When I was eleven years old, I discovered pornography. What began as curiosity transformed into an ongoing, hidden wound for seven years. The devil took hold of my feelings of isolation and insecurities, feeding me lies. As is common in any form of habitual sin, I felt there was no way out. But that was a lie. As with any lie, it has since been overshadowed by Truth.
We are all wounded because of sin, and oftentimes, we feel permanently injured. But in Romans 8:28, the Lord promises that “All things work together for good to those who love God, to those who are called according to His purpose.” The Lord constantly heals and works within, even when the wound still hurts. No matter how deep your wounds are, God’s love goes deeper.
During my senior year of high school, I attended a retreat where they offered Eucharistic Adoration. During this time, I felt overwhelmingly unclean before my Lord, and I shattered interiorly. When I hit rock-bottom, surrendering my prideful and self-sufficient mindset, I received the grace to admit my defeat to myself and then to a friend. Opening up in this way broke the “shame barrier” because I was finally taking responsibility for my actions. For so long, I believed that I had no control. I rationalized so deeply into that sin that I did not see a way out. My brokenness paralyzed me and left me hiding in the dark. But God as the Light of Truth led me to see who I truly am. My sin never defined me, and He offered me a way out. That night, I despaired, realizing that I could not break free by myself. But my friend, knowing the power of Love, led me to the altar. I desperately touched the cloth beneath the monstrance, seeking a miracle. In the same way that the hemorrhaging woman was healed in Mark 5:25-34, I received healing from impurity.
But it was not magic. God’s grace works in a mysterious way. It was not that He took away my freedom to choose impurity, but that I was so overcome with His Truth and Love that I lost the desire to offend Him. I still battle lies that I am not good enough or that I will never be truly loved, but by God’s grace, I have been introduced to the power of Christ. I live in the Truth, knowing I am a beloved child of God made to love and be loved. I am not chained to my sin or trapped in past addictions; I walk in the “newness of life” (Romans 6:4). We are all set free in the Lord, embracing His victory as our own. Our stories do not end in the suffering of Calvary but with the Resurrection! We all live by redemptive grace, and our past failures are transformed into fruit by which the Lord nourishes others.

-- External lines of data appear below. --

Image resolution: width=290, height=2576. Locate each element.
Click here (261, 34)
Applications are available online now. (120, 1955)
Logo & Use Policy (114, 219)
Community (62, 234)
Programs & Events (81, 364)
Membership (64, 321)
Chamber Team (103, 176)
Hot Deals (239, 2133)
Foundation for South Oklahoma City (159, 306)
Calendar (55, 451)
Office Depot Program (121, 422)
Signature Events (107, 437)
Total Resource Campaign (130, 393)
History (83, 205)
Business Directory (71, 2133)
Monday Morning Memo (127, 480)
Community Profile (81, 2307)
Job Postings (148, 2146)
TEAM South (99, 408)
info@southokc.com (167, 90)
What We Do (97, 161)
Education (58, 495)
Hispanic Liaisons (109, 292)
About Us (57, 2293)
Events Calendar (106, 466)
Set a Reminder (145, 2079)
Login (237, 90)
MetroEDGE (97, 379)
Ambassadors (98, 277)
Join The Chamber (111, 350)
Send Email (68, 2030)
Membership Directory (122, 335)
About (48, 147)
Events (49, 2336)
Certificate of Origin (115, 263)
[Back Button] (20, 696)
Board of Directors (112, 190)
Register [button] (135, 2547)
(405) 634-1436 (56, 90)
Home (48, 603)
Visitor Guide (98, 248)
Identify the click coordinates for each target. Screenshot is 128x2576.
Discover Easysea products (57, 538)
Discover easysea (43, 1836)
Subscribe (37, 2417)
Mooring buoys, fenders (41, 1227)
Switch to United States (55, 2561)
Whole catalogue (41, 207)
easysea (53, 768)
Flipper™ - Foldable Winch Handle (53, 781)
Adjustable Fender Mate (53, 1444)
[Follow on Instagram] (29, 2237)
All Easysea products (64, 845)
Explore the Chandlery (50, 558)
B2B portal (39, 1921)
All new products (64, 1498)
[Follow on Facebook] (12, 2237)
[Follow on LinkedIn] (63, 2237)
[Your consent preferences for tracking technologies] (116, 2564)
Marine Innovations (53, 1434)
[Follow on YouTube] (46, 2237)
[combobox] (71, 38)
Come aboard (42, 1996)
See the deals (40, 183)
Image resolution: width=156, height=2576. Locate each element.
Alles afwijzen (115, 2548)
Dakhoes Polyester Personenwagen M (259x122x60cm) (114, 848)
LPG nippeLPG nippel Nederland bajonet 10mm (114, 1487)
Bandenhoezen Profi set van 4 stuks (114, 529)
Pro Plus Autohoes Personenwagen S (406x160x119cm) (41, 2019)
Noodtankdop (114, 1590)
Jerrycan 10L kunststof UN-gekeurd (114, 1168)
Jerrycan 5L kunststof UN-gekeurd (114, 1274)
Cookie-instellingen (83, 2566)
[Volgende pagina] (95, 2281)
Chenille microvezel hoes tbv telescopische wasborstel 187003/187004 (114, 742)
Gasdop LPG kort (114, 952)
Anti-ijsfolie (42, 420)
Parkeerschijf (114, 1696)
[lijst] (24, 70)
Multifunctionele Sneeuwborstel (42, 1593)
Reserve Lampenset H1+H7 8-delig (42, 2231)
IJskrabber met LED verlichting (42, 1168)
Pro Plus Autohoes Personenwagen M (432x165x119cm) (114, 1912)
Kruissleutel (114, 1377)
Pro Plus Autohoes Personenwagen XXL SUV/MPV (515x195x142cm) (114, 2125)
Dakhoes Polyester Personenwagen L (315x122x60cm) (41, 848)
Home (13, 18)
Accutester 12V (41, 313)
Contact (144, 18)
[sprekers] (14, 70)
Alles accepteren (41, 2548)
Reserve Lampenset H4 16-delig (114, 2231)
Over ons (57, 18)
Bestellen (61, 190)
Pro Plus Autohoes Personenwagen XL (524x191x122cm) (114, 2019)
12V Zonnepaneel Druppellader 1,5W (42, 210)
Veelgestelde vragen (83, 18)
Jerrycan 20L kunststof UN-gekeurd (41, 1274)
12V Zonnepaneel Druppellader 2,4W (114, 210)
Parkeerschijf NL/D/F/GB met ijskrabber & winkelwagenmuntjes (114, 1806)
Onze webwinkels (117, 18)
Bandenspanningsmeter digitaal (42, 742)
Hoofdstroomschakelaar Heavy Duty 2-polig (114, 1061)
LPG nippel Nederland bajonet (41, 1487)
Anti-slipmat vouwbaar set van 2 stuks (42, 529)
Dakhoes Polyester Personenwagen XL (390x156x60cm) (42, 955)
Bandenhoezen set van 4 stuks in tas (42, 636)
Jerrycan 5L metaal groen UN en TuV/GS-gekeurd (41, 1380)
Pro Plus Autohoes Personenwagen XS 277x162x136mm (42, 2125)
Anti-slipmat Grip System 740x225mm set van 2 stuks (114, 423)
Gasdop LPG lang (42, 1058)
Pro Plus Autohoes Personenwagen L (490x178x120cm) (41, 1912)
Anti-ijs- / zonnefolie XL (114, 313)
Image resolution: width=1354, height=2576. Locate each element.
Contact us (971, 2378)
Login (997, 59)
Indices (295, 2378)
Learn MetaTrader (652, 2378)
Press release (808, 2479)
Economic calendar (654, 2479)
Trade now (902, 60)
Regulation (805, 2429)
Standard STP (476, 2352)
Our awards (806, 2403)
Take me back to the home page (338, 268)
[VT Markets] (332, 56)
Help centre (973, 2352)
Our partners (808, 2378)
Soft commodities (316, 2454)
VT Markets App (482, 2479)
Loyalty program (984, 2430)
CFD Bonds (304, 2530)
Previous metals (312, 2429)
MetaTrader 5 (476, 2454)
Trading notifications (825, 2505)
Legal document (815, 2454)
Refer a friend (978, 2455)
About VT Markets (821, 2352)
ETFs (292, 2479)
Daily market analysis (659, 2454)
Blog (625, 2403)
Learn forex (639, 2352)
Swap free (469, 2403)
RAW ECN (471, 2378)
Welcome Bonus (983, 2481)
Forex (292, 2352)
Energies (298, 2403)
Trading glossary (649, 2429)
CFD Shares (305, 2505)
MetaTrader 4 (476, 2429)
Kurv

By God’s grace, my wounds are a source of healing to people. I have been clean for almost a year and a half now, and I have already grown immensely and consoled others struggling. The Lord gradually leads me to acceptance of my past. But healing takes time, and even though I knew God immediately forgave my faults, I battled to forgive myself due to perfectionism. I could not bear to see how little respect I had for the dignity of myself and others, so I ignored it. Coming to terms with all of it at once frightened me and damaged my self-esteem. God has helped me accept my imperfections so that I can draw closer to Him.
“Where sin has abounded, grace abounds all the more,” for His “power is made perfect in weakness.”Romans 5:20, 2 Corinthians 12:8
If you struggle with impurity,
- Admit it to yourself.
2. Find an accountability partner.
3. Run to Jesus.
When Jesus asks, “Do you want to be healed?” tell him, “Yes,” and mean it. All that remains is cooperating with His grace. Dive into the Sacraments and prayer, strengthen this renewed relationship, and allow yourself to be truly loved by Love Himself. Go to Mass (or watch life-streamed Masses), read Scripture, and reach out to others when you feel alone.
Remember, loneliness is just a call to go deeper with the Lord. He has been waiting for you, and He is indescribably proud of how far you have come. He knows every battle you have fought, and now He wants you to rest in His love as He fights for you. Trust in Him. If He resurrected from the dead, what can stop Him from resurrecting you from the death of sin?